The Others Hizbullahçıların psikolojisi bozuk!

Hizbullahçıların psikolojisi bozuk!

11.07.2000 - 00:00 | Son Güncellenme:

Hizbullahçıların psikolojisi bozuk!

Hizbullahçıların psikolojisi bozuk


Velioğlu’nun öldürüldüğü baskında yakalanarak idam istemiyle yargılanan Hizbullah yöneticileri, cezaevinde psikolojilerinin bozulduğunu söylediler


       İstanbul Beykoz’da, liderleri Hüseyin Velioğlu’nun öldürüldüğü çatışmada sağ ele geçirilen terör örgütü Hizbullah’ın şura üyesi Edip Gümüş ile sözde askeri kanat sorumlusu Cemal Tutar, bugüne kadar itirafçı olmak için herhangi bir dilekçe vermediklerini ve böyle bir başvuruda bulunmayacaklarını söyledi.

       15’ine idam isteniyor
       13’ü için idam istenen 15 sanıklı Hizbullah ana davasının Diyarbakır 3 No’lu DGM’deki dünkü ilk duruşmasına, Gümüş ve Tutar’ın yanı sıra Fuat Balca, Fahrettin Özdemir, Yunus Avcı, M. Nurettin Karabulut, Abdulkudüs Yersiz, Abdulkerim Kaya, Mehmet Feysel Bozkuş ve Sinan Yakut katıldı. Bingöl Cezaevi’nde bulunan Mahmut Demir, Mustafa İpek, Mehmet Varol, Mehmet Ezme ve Kemal Gülşen duruşmaya getirilmedi.

       “Psikolojim bozuldu"
       Savcının 181 sayfalık iddianamesini okumasının ardından söz alan Şura üyesi Edip Gümüş 5.5 aydır çeşitli nezaretlerde tutulduğunu ve 15 gün önce cezaevine gönderildiğini belirterek şunları söyledi:
       “Psikolojik sorunlar yaşıyorum. İddianame de 10 gün önce elime geçti. Savunmamı bu nedenle hazırlayamadım. Süre talep ediyorum."
       Sözde askeri kanat sorumlusu Cemal Tutar da iddianamenin 10 gün kendisine ulaştığını tekrarlayarak, “Savunmamı hazırlayacak sürem olmadı" diye konuştu.
       İtirafçı olmak ve Pişmanlık Yasası’ndan yararlanmak istediğini belirten Abdülkudus Yersiz ise, gelecek celsede Hizbullah ile ilgili önemli açıklamalar yapacağını dile getirdi. Yersiz mahkemeye üç sayfalık yazılı bir savunma verdi.
       Davanın diğer sanıkları da, henüz savunmalarını hazırlayamadıklarını belirterek ek süre talebinde bulundu.

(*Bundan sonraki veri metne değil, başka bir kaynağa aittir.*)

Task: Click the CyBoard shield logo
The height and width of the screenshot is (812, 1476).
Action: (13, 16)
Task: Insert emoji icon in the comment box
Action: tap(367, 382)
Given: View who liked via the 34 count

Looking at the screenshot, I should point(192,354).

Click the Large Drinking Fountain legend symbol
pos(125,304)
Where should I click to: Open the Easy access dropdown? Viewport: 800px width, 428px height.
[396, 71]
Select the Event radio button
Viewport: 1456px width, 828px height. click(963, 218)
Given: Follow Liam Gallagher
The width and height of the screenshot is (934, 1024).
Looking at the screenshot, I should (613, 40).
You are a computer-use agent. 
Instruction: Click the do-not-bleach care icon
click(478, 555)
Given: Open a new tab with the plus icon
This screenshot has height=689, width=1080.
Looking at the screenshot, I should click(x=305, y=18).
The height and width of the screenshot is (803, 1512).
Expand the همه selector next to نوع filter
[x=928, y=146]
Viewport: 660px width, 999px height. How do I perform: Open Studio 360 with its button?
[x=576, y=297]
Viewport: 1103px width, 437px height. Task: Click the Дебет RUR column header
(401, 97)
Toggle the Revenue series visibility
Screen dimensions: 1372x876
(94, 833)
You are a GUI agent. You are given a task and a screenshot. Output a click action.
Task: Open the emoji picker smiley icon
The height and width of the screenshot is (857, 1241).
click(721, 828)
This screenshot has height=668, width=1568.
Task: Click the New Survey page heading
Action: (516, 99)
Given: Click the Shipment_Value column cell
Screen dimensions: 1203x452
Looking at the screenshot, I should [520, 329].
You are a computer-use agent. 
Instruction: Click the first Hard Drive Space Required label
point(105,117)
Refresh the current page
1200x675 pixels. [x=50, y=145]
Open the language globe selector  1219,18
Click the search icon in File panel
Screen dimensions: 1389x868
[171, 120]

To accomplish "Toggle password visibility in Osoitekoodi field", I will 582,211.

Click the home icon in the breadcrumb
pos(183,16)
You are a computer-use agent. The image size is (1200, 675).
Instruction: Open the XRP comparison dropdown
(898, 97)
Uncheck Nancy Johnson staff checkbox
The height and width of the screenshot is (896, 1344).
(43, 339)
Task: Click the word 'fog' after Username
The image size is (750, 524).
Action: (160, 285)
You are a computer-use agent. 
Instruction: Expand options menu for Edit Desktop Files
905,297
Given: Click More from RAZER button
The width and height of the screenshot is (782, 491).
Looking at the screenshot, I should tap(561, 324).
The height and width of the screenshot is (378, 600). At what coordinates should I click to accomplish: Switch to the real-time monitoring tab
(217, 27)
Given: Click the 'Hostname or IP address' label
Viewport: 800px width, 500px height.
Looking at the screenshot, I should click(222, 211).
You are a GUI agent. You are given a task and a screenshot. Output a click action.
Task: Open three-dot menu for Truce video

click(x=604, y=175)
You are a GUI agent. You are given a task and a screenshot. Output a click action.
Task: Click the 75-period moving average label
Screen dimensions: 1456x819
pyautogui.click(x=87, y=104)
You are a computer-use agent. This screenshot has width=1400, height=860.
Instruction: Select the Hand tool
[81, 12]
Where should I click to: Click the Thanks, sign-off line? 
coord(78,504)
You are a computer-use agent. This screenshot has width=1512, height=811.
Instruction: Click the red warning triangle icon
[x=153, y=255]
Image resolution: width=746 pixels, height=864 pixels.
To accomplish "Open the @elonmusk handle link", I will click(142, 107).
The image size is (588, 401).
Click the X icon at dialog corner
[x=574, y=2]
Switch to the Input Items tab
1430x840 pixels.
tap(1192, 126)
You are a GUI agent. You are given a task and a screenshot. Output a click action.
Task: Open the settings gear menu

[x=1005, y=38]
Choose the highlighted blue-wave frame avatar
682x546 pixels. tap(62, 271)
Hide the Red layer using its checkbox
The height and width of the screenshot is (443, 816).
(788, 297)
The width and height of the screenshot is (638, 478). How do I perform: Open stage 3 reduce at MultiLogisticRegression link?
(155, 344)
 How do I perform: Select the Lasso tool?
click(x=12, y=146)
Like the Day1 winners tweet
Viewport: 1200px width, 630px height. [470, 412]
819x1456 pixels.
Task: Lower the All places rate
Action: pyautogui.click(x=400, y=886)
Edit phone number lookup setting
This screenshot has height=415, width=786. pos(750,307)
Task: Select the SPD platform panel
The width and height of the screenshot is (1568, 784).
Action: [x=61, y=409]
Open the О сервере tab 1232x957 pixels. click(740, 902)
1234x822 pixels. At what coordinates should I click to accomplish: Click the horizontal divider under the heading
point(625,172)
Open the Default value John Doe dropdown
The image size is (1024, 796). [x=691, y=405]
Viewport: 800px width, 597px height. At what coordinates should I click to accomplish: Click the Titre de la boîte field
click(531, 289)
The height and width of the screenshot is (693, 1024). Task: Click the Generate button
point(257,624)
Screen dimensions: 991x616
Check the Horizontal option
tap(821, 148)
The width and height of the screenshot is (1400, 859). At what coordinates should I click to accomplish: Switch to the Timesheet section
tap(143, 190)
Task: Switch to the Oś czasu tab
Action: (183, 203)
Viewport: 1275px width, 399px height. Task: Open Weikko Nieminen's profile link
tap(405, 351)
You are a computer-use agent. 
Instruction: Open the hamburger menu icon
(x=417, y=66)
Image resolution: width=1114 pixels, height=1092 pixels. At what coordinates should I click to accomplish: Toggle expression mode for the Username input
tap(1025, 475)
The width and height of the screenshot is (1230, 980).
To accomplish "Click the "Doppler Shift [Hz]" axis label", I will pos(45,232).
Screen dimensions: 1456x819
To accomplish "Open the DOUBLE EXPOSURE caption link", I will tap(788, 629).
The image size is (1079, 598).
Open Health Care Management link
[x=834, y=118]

       11 Eylül’e ertelendi
       Savunmalardan sonra mahkeme heyeti, duruşmada hazır bulunmayan beş sanığın duruşmaya niçin getirilmediği konusunda Bingöl Cezaevi’ne yazı yazılmasına, eksik eylem evraklarının beklenmesine ve diğer eksikliklerin tamamlanmasına karar vererek duruşmayı 11 Eylül’e erteledi.

       Özgürlüğe sömürü
       Dyirbakır Devlet Güvenlik Mahkemesi Savcılığı’nca hazırlanan iddianamede, tüm terör olaylarında ortak özelliklerin bulunduğu belirtilerek şu görüşlere yer verildi:
       “Terörün siyasi bir amacı vardır. Devlet otoritesini reddeder. Demokrasiyi kullanıp özgürlüğü sömürür. Amacı, devamlı şiddet, cinayet, korku ve sabotajlarla toplumu ‘korku hipnozu’na sokmaktır. Teröristin ilk hedefi, toplumun duyarlılığının, olaylar karşısında tepki yeteneğinin zayıflatılması, değer yargılarının yıpratılması, şartlandırmadır. Eğitim düzeyi düşüktür.

       Terör dış destekli
       Genişliği ve ufku olmayan düşünce yapısını, kendisine ideoloji ve siyaset kavramlarının görkemli ismi altında verilen yalın ve kısır bir bilgi birikimi şekillendirir.
       Terörün başarısı büyük ölçüde dış desteğe bağlıdır. Dış desteği olmayan terörün yaşama şansı yoktur. Hizbullah örgütünün de, ‘tebliğ ve davet - cemaat - cihad’ olarak üç aşamalı stratejiyi benimsediği görülmektedir."